If the marriage penalty is eliminated, one implication is that the share of the overall tax burden borne by married persons as opposed to single persons will decline. In other words, singe persons will pay more tax. This is relative. Many single persons will experience a tax decrease, which will occur primarily for those who do not itemize deductions, since their standard deduction will increase. The point is that the decrease would be even greater if the marriage penalty were not being eliminated, because in effect the elimination of the marriage bonus has to be made up for by single people. As an example, two single nonitemizers with gross income of $75,000 would pay $11,889 in tax currently, or $23,778 for both, if unmarried, but 24,790 if married, so there is a marriage penalty of $1,012, or in percentage terms the unmarried individuals pay 96% of what the married couple with identical incomes pays. Under the Senate bill, this ratio is 100% for this couple.

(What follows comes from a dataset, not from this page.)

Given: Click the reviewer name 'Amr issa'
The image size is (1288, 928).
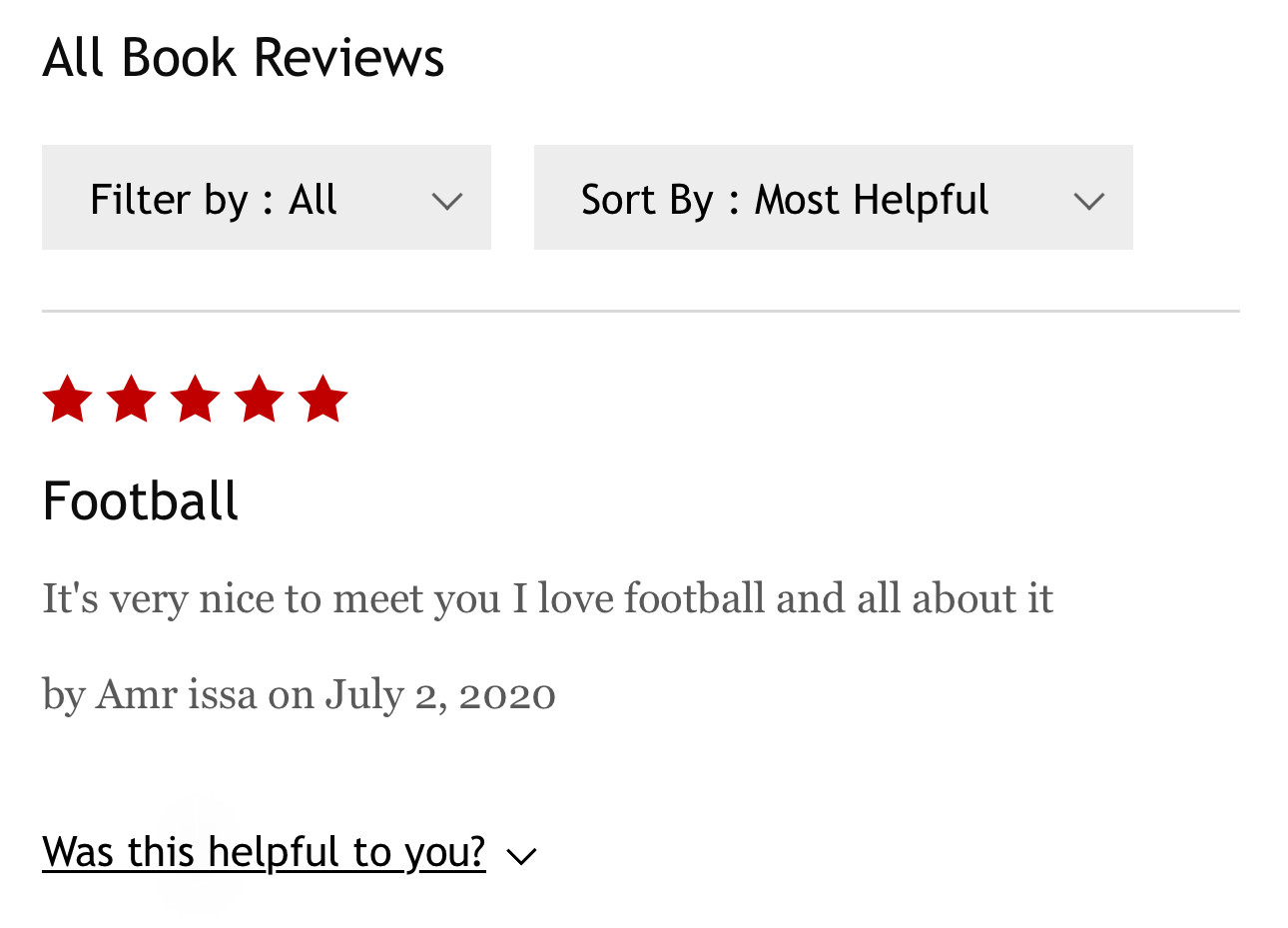Looking at the screenshot, I should 176,694.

In addition to there not being any marriage penalty, the tax disincentives for labor force participation of the second-earner spouse would not be improved by the Senate bill. In other words, there is a high marginal tax rate on the second earner.This policy change, which affects work incentives for many married women, merits an extensive discussion, at least a day of hearings.

Another change made to the Senate bill – without justification or discussion – is to reduce the advantage to head of household filing. This is for a working parent who is single. Under current law, the differential is $1,486 at a taxable income level of $70,000 and is $2,666 at a taxable income of $131,200 (i.e. the difference in tax between a single person and a head of household with the same taxable income). The differential increases at higher income levels. By contrast, the Senate bill extends the differential only up to a taxable income of $70,000 and limits the differential to $1,392. Why?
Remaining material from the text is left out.